> _SET PROBLEM_:
Rewrite the rows below as a numbered list, one line per number, leaving out blank lines.

> _DATA FOR THIS EXERCISE_:

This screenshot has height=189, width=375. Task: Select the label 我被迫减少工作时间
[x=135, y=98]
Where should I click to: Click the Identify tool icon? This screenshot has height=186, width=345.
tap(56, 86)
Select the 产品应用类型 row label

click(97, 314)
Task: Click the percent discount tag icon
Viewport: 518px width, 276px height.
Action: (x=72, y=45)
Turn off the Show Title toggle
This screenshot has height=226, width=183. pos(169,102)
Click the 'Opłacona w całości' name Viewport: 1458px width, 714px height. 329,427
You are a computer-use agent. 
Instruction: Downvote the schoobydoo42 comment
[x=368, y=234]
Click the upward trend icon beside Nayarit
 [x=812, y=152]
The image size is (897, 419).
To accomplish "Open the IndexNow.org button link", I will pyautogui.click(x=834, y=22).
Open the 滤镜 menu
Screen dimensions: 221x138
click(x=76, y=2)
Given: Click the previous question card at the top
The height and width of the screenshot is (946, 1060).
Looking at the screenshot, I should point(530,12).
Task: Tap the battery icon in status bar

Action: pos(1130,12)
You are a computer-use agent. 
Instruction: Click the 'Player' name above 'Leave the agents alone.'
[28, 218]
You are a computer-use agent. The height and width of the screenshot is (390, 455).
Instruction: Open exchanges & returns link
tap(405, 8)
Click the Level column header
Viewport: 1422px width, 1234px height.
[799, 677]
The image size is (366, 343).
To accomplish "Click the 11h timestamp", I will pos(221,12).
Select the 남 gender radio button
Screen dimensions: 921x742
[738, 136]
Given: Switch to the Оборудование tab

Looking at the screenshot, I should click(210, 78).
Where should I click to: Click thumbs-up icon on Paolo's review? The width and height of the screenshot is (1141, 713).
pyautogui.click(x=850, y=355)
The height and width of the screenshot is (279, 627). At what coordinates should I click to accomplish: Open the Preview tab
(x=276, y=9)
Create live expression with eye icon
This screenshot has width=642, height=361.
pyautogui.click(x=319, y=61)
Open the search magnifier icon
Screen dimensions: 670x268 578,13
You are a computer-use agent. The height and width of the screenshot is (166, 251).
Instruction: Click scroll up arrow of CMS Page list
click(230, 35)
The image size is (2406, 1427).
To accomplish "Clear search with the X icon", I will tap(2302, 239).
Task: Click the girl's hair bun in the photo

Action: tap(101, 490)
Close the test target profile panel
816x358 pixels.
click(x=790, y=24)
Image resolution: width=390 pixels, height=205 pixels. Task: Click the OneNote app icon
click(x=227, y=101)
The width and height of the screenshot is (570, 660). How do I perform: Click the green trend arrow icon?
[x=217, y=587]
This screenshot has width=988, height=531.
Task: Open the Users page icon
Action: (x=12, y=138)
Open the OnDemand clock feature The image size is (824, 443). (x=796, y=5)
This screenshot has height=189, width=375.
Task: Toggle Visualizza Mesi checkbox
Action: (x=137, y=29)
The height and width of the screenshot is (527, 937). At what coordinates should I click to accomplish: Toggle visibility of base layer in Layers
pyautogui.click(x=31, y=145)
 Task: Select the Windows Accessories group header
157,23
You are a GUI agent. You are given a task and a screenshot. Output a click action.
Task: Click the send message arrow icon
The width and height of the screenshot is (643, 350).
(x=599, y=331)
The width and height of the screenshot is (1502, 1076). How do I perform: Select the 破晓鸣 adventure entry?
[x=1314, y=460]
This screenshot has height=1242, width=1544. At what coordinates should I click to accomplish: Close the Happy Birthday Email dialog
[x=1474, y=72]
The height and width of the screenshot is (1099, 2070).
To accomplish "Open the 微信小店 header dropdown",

> _RESULT FOR THIS EXERCISE_:
1. This screenshot has height=189, width=375. Task: Select the label 我被迫减少工作时间
2. [x=135, y=98]
3. Where should I click to: Click the Identify tool icon? This screenshot has height=186, width=345.
4. tap(56, 86)
5. Select the 产品应用类型 row label
6. click(97, 314)
7. Task: Click the percent discount tag icon
8. Viewport: 518px width, 276px height.
9. Action: (x=72, y=45)
10. Turn off the Show Title toggle
11. This screenshot has height=226, width=183. pos(169,102)
12. Click the 'Opłacona w całości' name Viewport: 1458px width, 714px height. 329,427
13. You are a computer-use agent. 
14. Instruction: Downvote the schoobydoo42 comment
15. [x=368, y=234]
16. Click the upward trend icon beside Nayarit
17.  [x=812, y=152]
18. The image size is (897, 419).
19. To accomplish "Open the IndexNow.org button link", I will pyautogui.click(x=834, y=22).
20. Open the 滤镜 menu
21. Screen dimensions: 221x138
22. click(x=76, y=2)
23. Given: Click the previous question card at the top
24. The height and width of the screenshot is (946, 1060).
25. Looking at the screenshot, I should point(530,12).
26. Task: Tap the battery icon in status bar
27. Action: pos(1130,12)
28. You are a computer-use agent. 
29. Instruction: Click the 'Player' name above 'Leave the agents alone.'
30. [28, 218]
31. You are a computer-use agent. The height and width of the screenshot is (390, 455).
32. Instruction: Open exchanges & returns link
33. tap(405, 8)
34. Click the Level column header
35. Viewport: 1422px width, 1234px height.
36. [799, 677]
37. The image size is (366, 343).
38. To accomplish "Click the 11h timestamp", I will pos(221,12).
39. Select the 남 gender radio button
40. Screen dimensions: 921x742
41. [738, 136]
42. Given: Switch to the Оборудование tab
43. Looking at the screenshot, I should click(210, 78).
44. Where should I click to: Click thumbs-up icon on Paolo's review? The width and height of the screenshot is (1141, 713).
45. pyautogui.click(x=850, y=355)
46. The height and width of the screenshot is (279, 627). At what coordinates should I click to accomplish: Open the Preview tab
47. (x=276, y=9)
48. Create live expression with eye icon
49. This screenshot has width=642, height=361.
50. pyautogui.click(x=319, y=61)
51. Open the search magnifier icon
52. Screen dimensions: 670x268 578,13
53. You are a computer-use agent. The height and width of the screenshot is (166, 251).
54. Instruction: Click scroll up arrow of CMS Page list
55. click(230, 35)
56. The image size is (2406, 1427).
57. To accomplish "Clear search with the X icon", I will tap(2302, 239).
58. Task: Click the girl's hair bun in the photo
59. Action: tap(101, 490)
60. Close the test target profile panel
61. 816x358 pixels.
62. click(x=790, y=24)
63. Image resolution: width=390 pixels, height=205 pixels. Task: Click the OneNote app icon
64. click(x=227, y=101)
65. The width and height of the screenshot is (570, 660). How do I perform: Click the green trend arrow icon?
66. [x=217, y=587]
67. This screenshot has width=988, height=531.
68. Task: Open the Users page icon
69. Action: (x=12, y=138)
70. Open the OnDemand clock feature The image size is (824, 443). (x=796, y=5)
71. This screenshot has height=189, width=375.
72. Task: Toggle Visualizza Mesi checkbox
73. Action: (x=137, y=29)
74. The height and width of the screenshot is (527, 937). At what coordinates should I click to accomplish: Toggle visibility of base layer in Layers
75. pyautogui.click(x=31, y=145)
76.  Task: Select the Windows Accessories group header
77. 157,23
78. You are a GUI agent. You are given a task and a screenshot. Output a click action.
79. Task: Click the send message arrow icon
80. The width and height of the screenshot is (643, 350).
81. (x=599, y=331)
82. The width and height of the screenshot is (1502, 1076). How do I perform: Select the 破晓鸣 adventure entry?
83. [x=1314, y=460]
84. This screenshot has height=1242, width=1544. At what coordinates should I click to accomplish: Close the Happy Birthday Email dialog
85. [x=1474, y=72]
86. The height and width of the screenshot is (1099, 2070).
87. To accomplish "Open the 微信小店 header dropdown",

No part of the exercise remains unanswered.